What a tangled web of bullshit we weave.
And I’m the one who has to untangle it.
Sakai, along with a group of his men, plus about a dozen neo-Nazis, should have been here by now, but there wasn’t snow in the forecast this morning.
My phone buzzes with a message from Ravi.
Ravi: Sitrep?
Me: Our friends are running late.
Ravi: Probably the weather.
Me: Thought so. Hey, where should I eat after this?
Ravi: La Degustation. Michelin-starred. Classic Czech cooking. Unbelievable.
Me: Thanks, bud. Hey, do you get your meals expensed?
Ravi: No, but I’m not married and don’t have kids. What else am I going to spend it on?
Ravi: Your flight leaves tomorrow but I can push it back a day.
Me: Think it’s safe?
Ravi: You worried?
Me: Nah. I’ll try to book a table. You want to join?
Ravi: I went yesterday but I’d happily go again.
I click through to the restaurant’s website. Nothing open for dinner tomorrow, but there’s a table free at one thirty p.m. I book it under the name George Joubert and pass that information along to Ravi.
That’ll be fun. Ravi will tell me what a good job I did here and then he’ll pick up the tab. That’s never a bad way to end an assignment.
Then I wait.
A lot of this job is waiting.
The snow continues to fall. I pull out the tablet again, quadruple-checking the status of the kill switches that’ll put out the lights, the triggers on the flash-bangs, and the relay on the gas canisters that’ll pump the space with BZ. I can barely contain my excitement about that.
Also known as 3-quinuclidinyl benzilate, it’s a gas that induces cognitive dysfunction, delirium, and hallucinations. It’s usually a little tough to track down, but we’re in Eastern Europe, where it’s a buyer’s market for shit like this. I’ve been wanting to try it forever. Intel suggests there could be up to twenty men, and I’m not too worried, but my job gets a lot easier if they’re all tripping and disoriented.

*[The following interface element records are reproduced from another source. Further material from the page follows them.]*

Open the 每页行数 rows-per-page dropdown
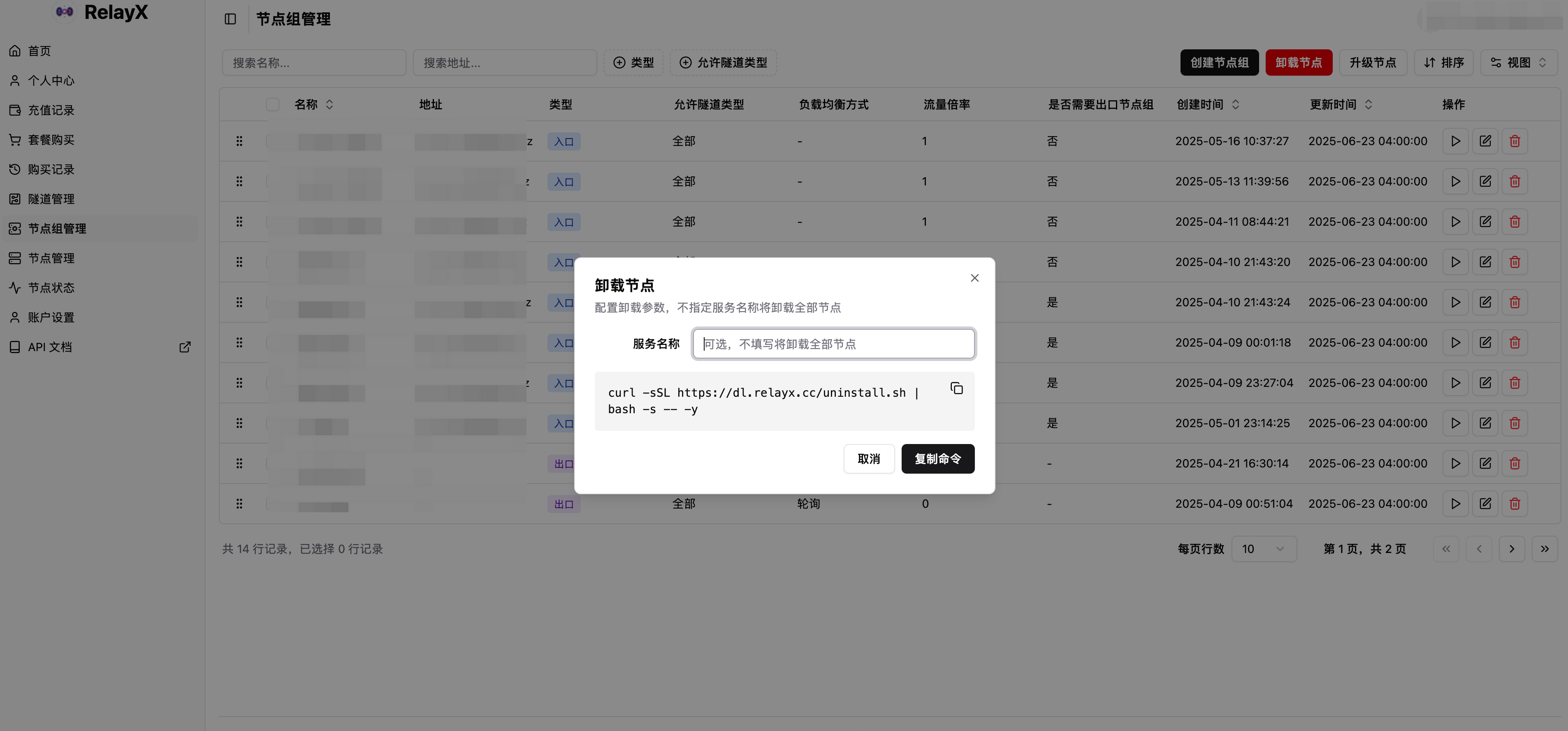 tap(1264, 549)
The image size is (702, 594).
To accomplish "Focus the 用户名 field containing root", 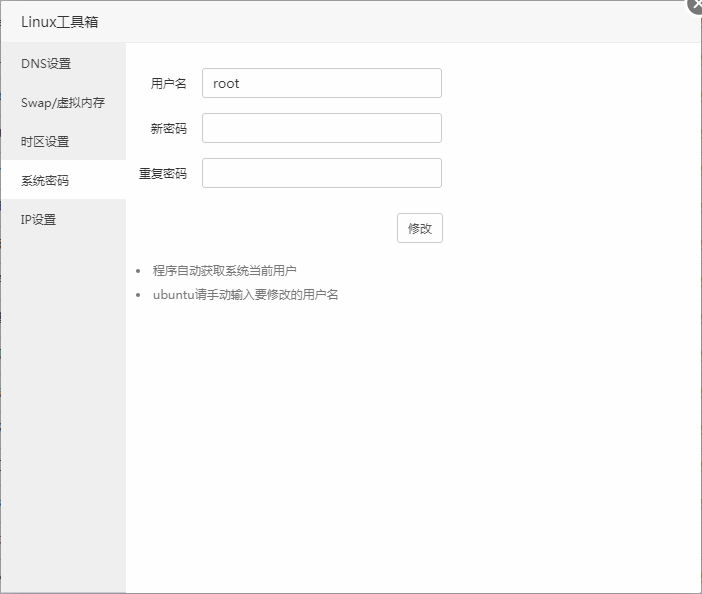I will 321,83.
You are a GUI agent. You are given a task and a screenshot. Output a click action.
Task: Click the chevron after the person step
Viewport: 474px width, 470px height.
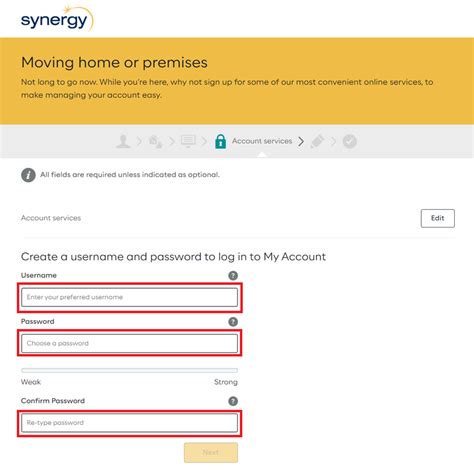(x=139, y=141)
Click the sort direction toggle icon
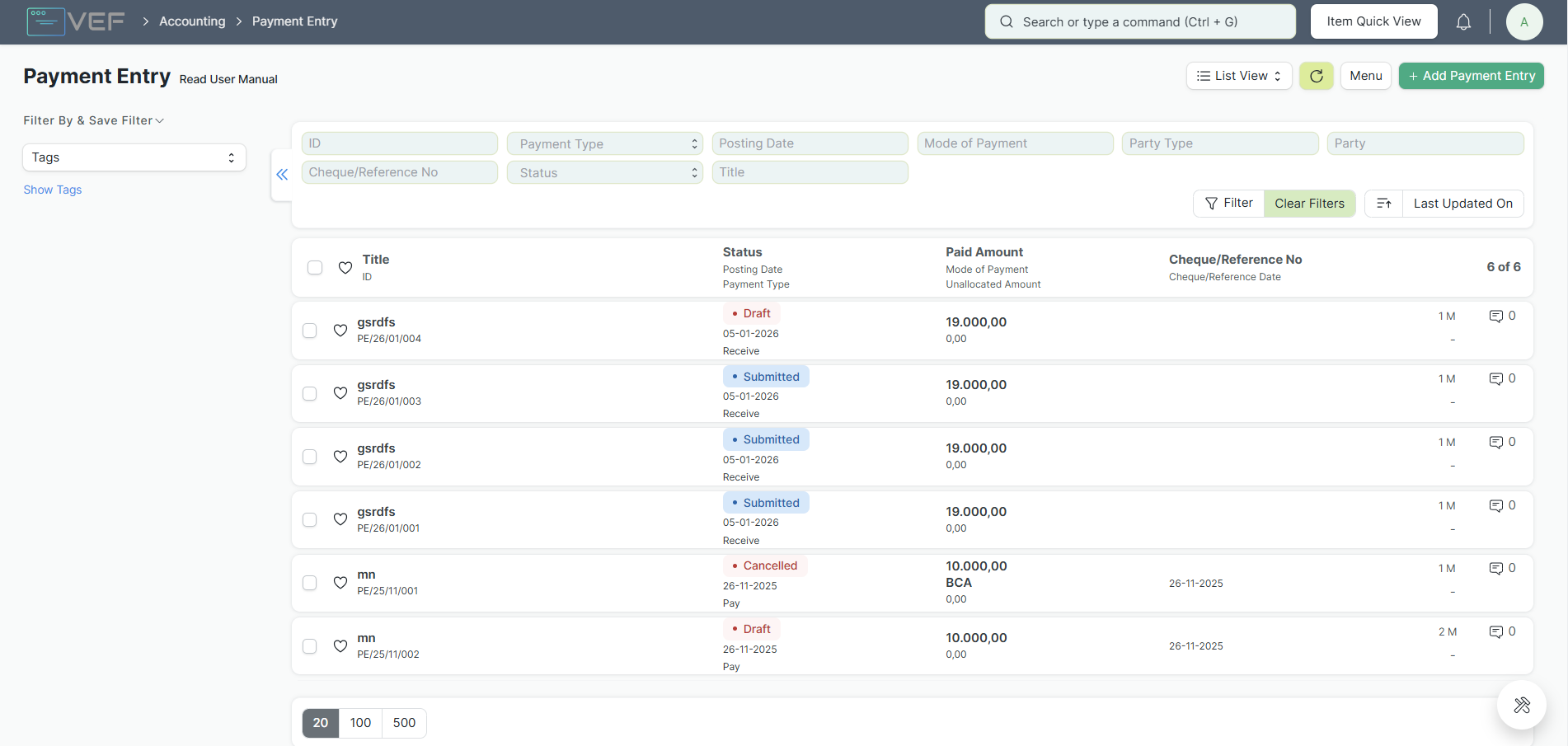 click(1383, 204)
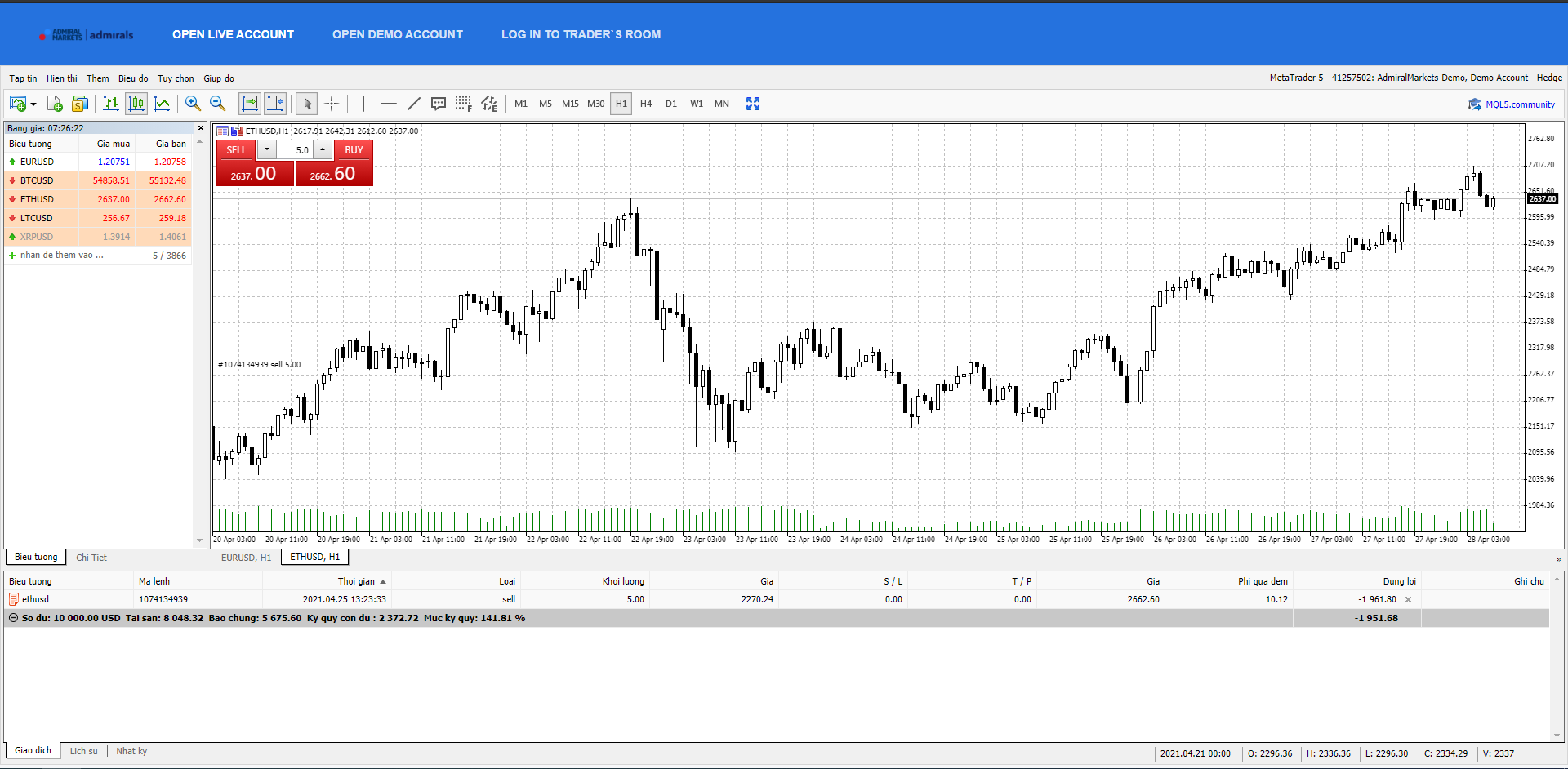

Satisfied that everything is set up and ready, I check the cameras again—still no sign of the rest of these idiots—and go back to blowing in my hands. The air is still, that quiet so loud you can hear the snow hitting the ground. All that quiet, almost turning into its own layer of sound, so I nearly miss it: the soft crunch of snow underfoot.

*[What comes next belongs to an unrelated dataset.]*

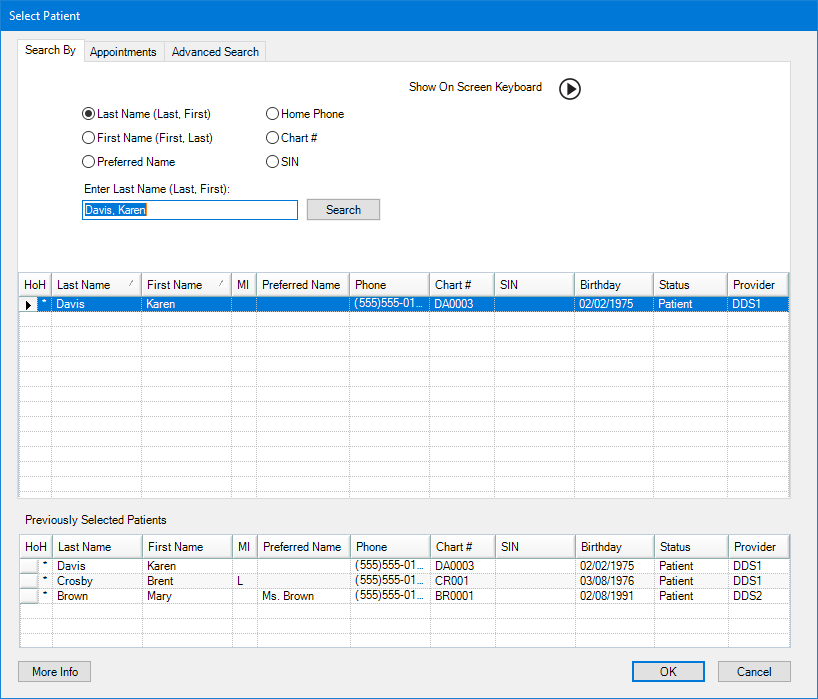Select the SIN radio button

point(272,162)
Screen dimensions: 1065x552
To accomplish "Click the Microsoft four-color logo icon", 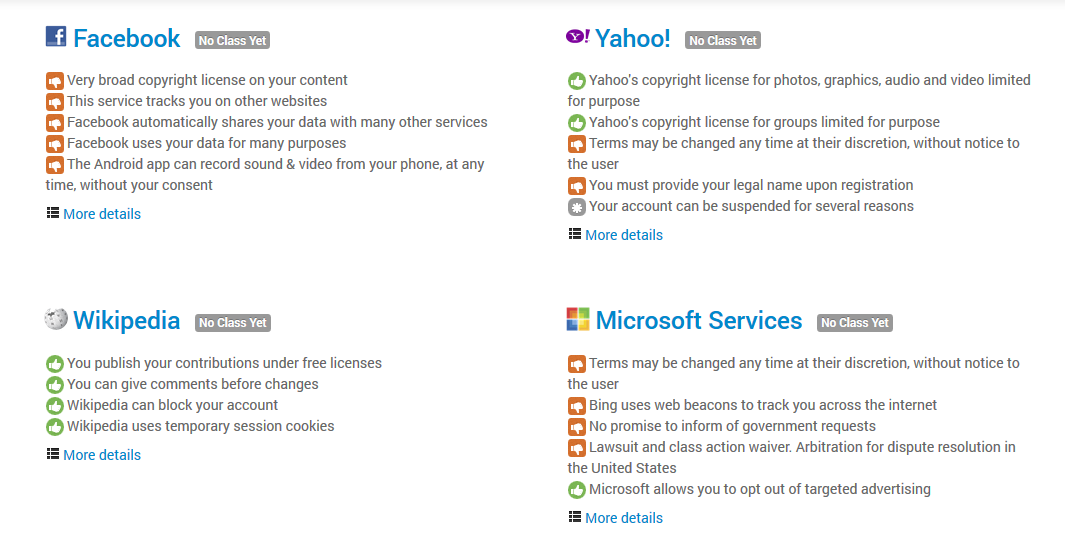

It came from my left. I pull my trusty SIG Sauer P365 from my hip and swing around the side of the stairwell enclosure I’ve been tucked behind, where I find a dark figure crouched and waiting. I notice him a moment before I notice the long silver katana he has pressed to the side of my neck.
“Anatahadare?” the man says.
Who are you?
He’s dressed head to toe in black, a balaclava wrapped around his head. He’s older, fit, left-handed, obviously Japanese. I don’t think he’s part of this crew. First, because he’s sneaking around on the roof. The guys downstairs are sloppy—I did a pretty good job hiding all my gear, but they didn’t sweep the space like they should have.
But also, I recognize the look in his eyes.
It’s the same look I see in the mirror.
He’s a professional.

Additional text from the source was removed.